**To do:**
1 – In the article on Stories to Caution the World, rewrite the paragraph beginning "Jingshi Tongyan is considered to be a huaben" as a short bulleted list that keeps its main facts.
2 – Quote the part of the article on Stories to Caution the World that begins at the words "Jingshi Tongyan (警世通言, Stories" and stops after the words "contain 40 stories.".

**Excerpt to read:**

◆ ◆ ◆ ◆ ◆

Jing Shi Tong Yan (警世通言, Stories to Caution the World)
- Author: Feng Menglong (editor)
- Language: Written Chinese
- Genre: Short story anthology
- Publication date: 1624
- Publication place: Ming dynasty
- Preceded by: Stories Old and New
- Followed by: Stories to Awaken the World

= Stories to Caution the World =

Book by Feng Menglong

Jingshi Tongyan (警世通言, Stories to Caution the World) is the second of a trilogy of widely celebrated Ming dynasty (1368–1644) vernacular story collections, compiled and edited by Feng Menglong and published in 1624. The first compilation, called Gujin Xiaoshuo (古今小説) (Stories Old and New), which is sometimes also referred to as Yushi Mingyan (喻世明言) (Stories to Enlighten the World or Illustrious Words to Instruct the World) was published in Suzhou in 1620. The third publication was called Xingshi hengyan (醒世恒言) (Stories to Awaken the World), and was published in 1627.

These three collections, often referred to as Sanyan (三言, "Three Words") because of the character yan (言) found at the end of each title, each contain 40 stories.

==Genre==
Jingshi Tongyan is considered to be a huaben (话本), that is, short novel or novella. The huaben genre has been around since the Song dynasty (960-1279). The huaben genre includes collections of short stories, like Jingshi Tongyan, historical stories, and even stories from Confucian classics.

==Format==
The format of Jingshi Tongyan follows the rest of the Sanyan, in that it contains 40 chapters, with each chapter being a different short story. Ling Mengchu, under the direct influence of Sanyan, wrote 2 more collections under the same format, known as Erpai (二拍). Together, sanyan and erpai are one of the greatest ancient Chinese vernacular literatures.

◆ ◆ ◆ ◆ ◆

**Given information:**

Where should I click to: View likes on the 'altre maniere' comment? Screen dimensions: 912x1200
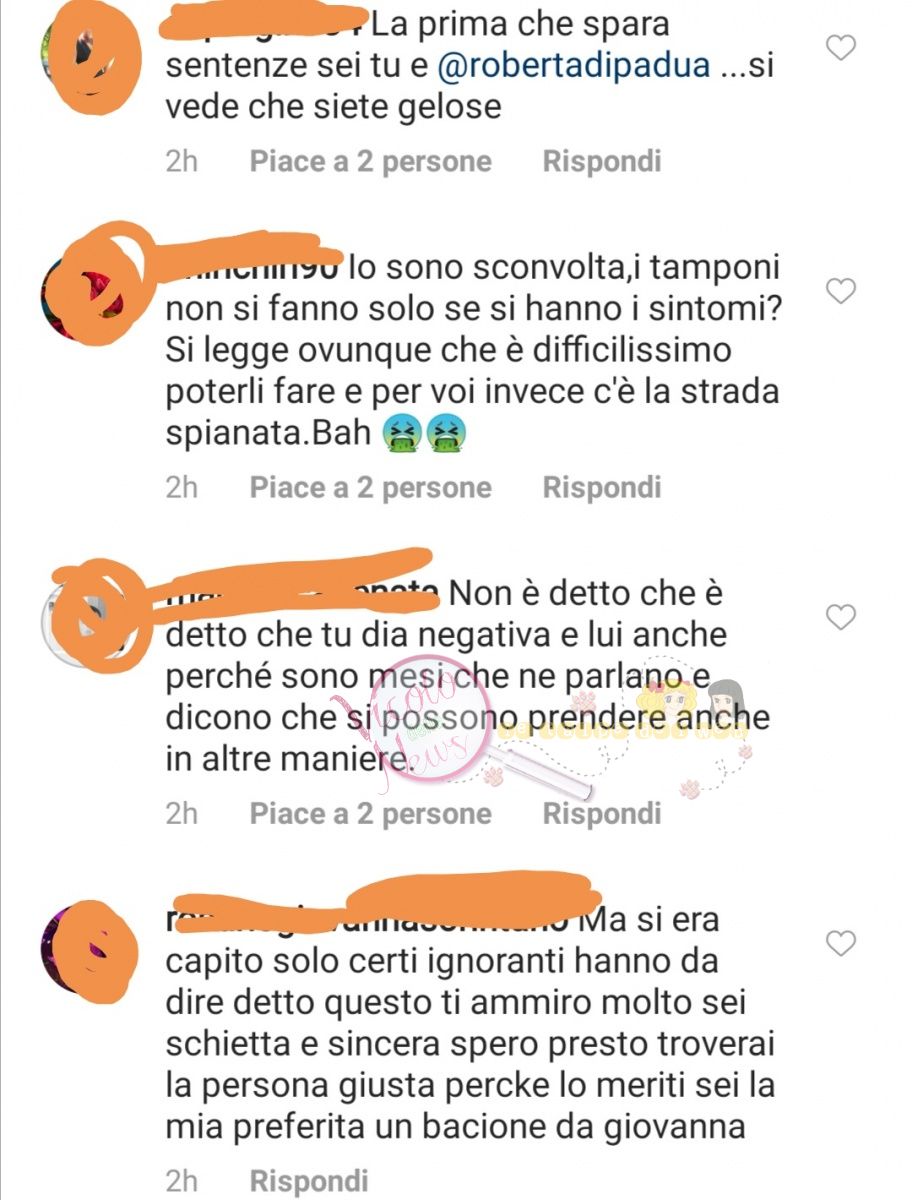pyautogui.click(x=371, y=813)
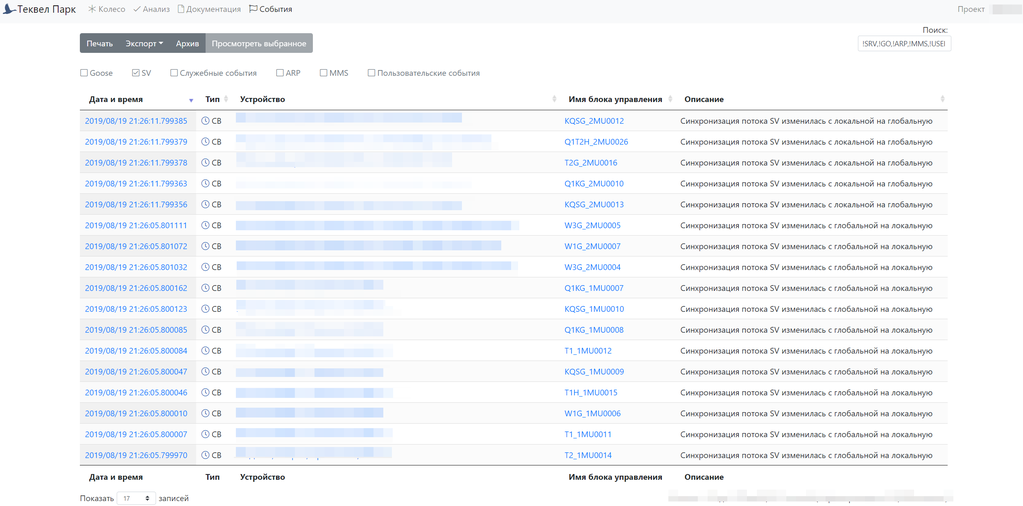
Task: Expand the Экспорт dropdown
Action: coord(144,44)
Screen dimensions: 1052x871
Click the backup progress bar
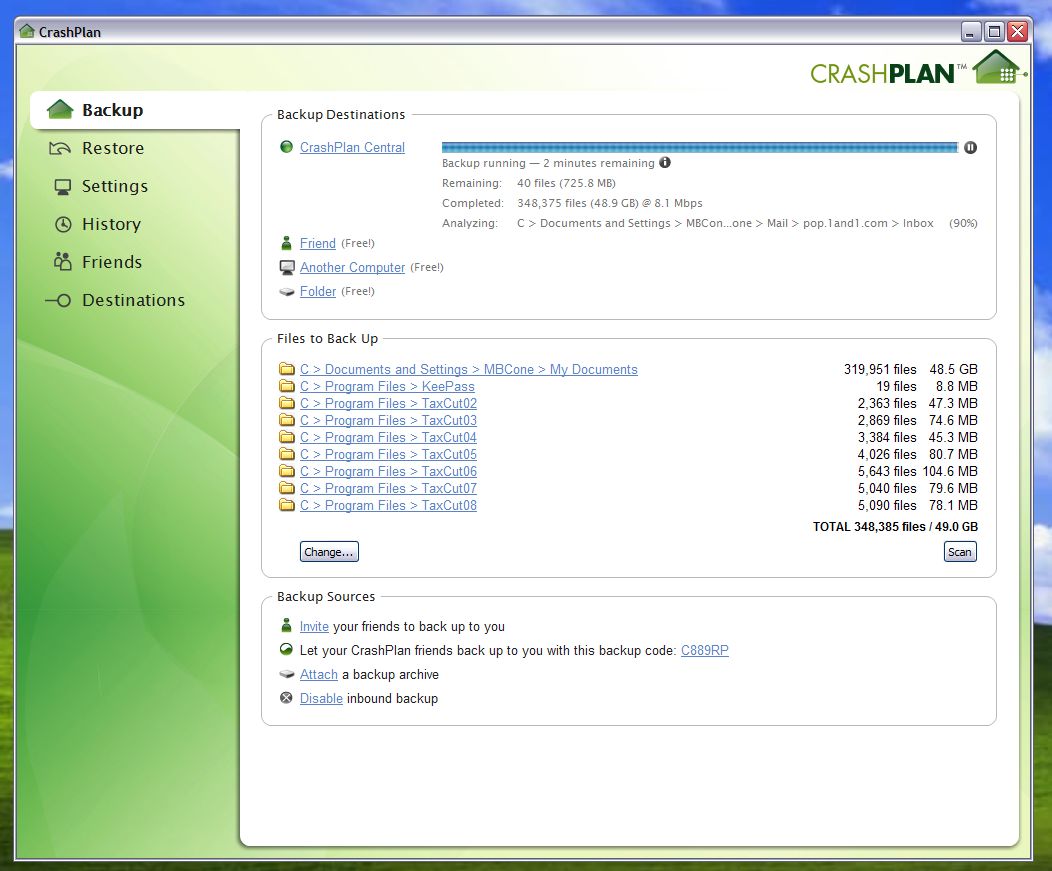tap(699, 147)
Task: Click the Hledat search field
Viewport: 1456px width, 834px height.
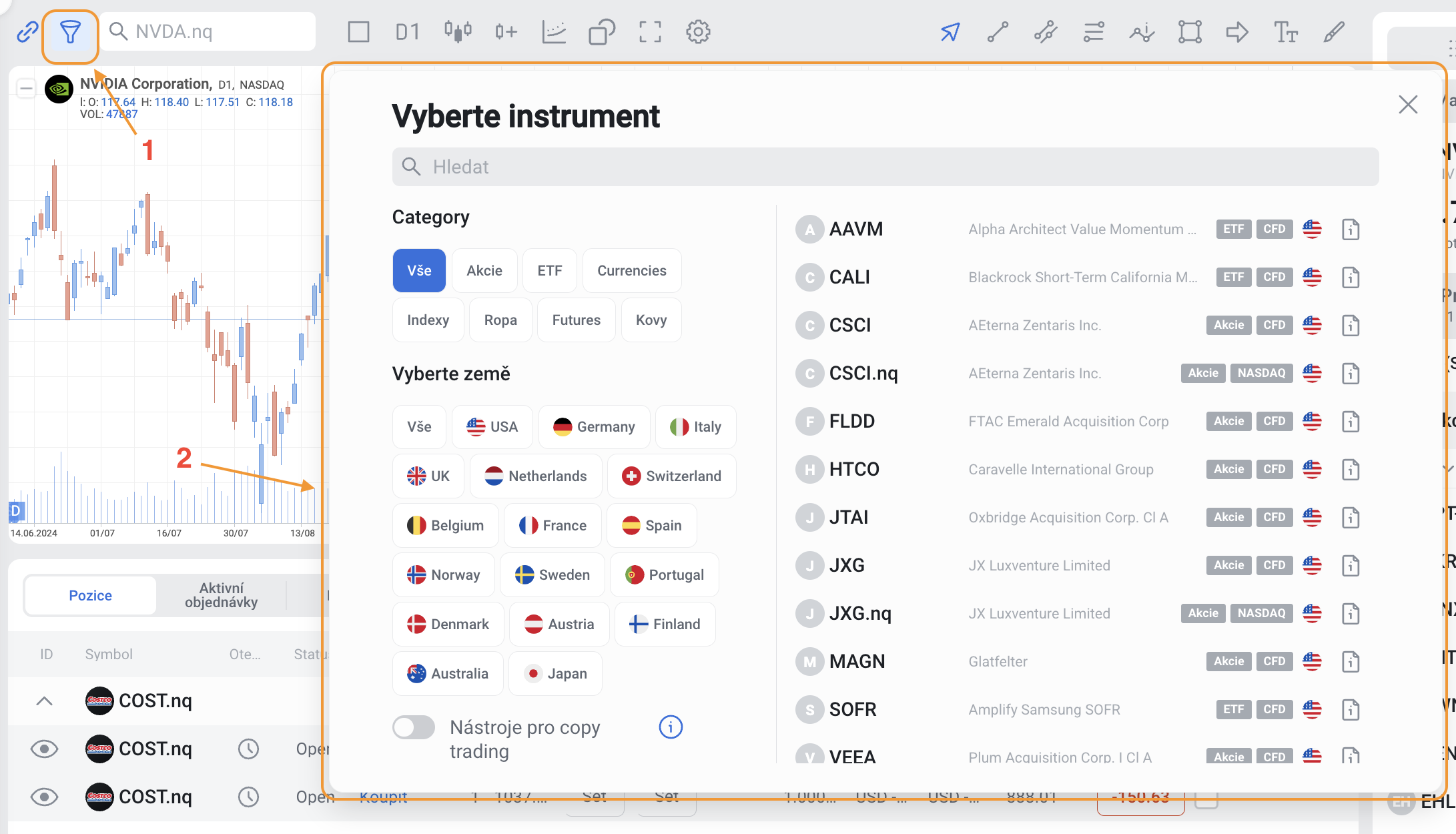Action: [x=885, y=167]
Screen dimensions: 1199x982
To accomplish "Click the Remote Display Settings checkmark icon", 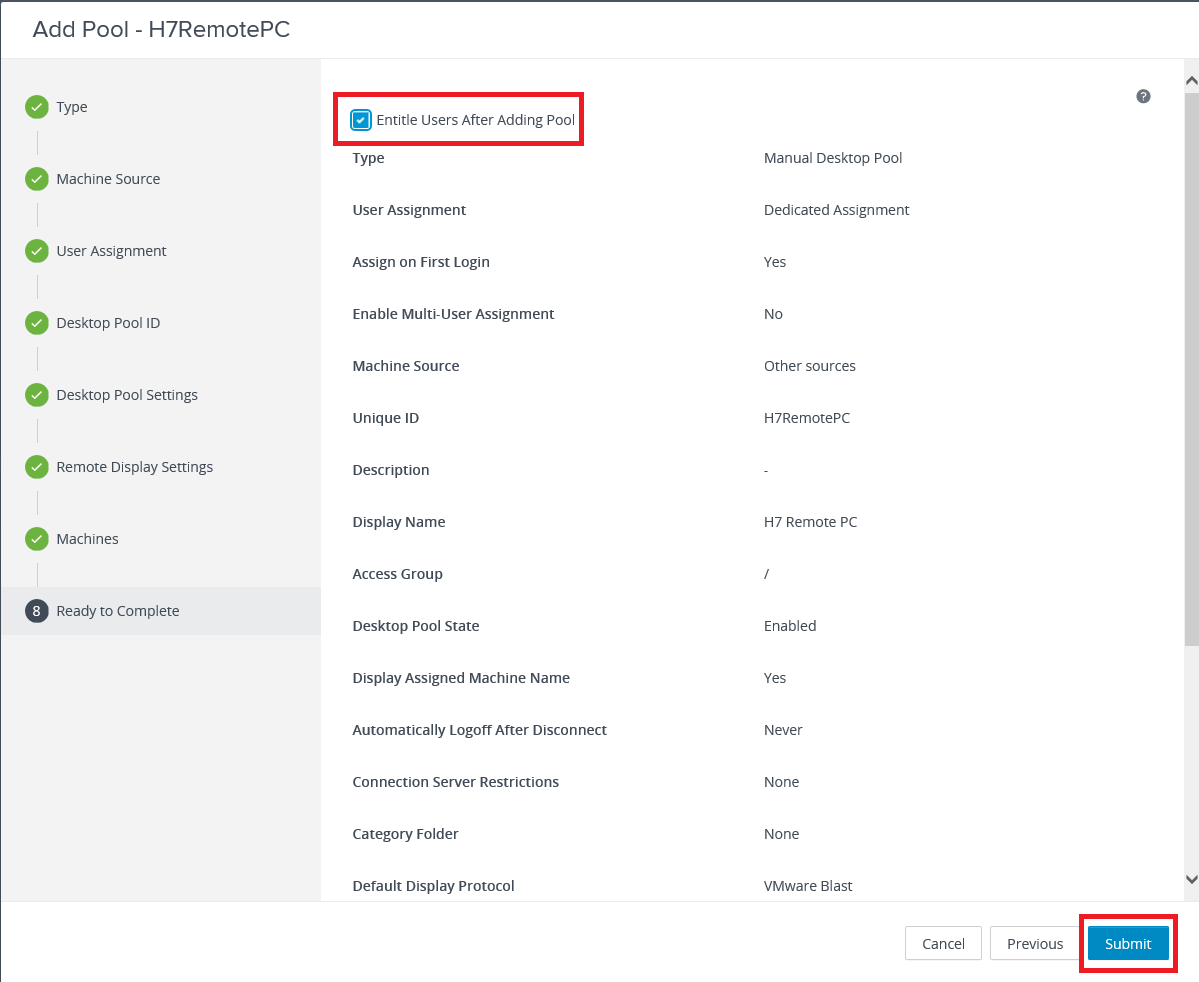I will pos(37,467).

◆ ◆ ◆ ◆ ◆

**Results:**
1 –
- Jingshi Tongyan is regarded as a huaben (话本), a short novel or novella.
- The huaben genre has existed since the Song dynasty (960-1279).
- The genre includes short story collections such as Jingshi Tongyan, historical stories, and stories from Confucian classics.

2 –
Jingshi Tongyan (警世通言, Stories to Caution the World) is the second of a trilogy of widely celebrated Ming dynasty (1368–1644) vernacular story collections, compiled and edited by Feng Menglong and published in 1624. The first compilation, called Gujin Xiaoshuo (古今小説) (Stories Old and New), which is sometimes also referred to as Yushi Mingyan (喻世明言) (Stories to Enlighten the World or Illustrious Words to Instruct the World) was published in Suzhou in 1620. The third publication was called Xingshi hengyan (醒世恒言) (Stories to Awaken the World), and was published in 1627.

These three collections, often referred to as Sanyan (三言, "Three Words") because of the character yan (言) found at the end of each title, each contain 40 stories.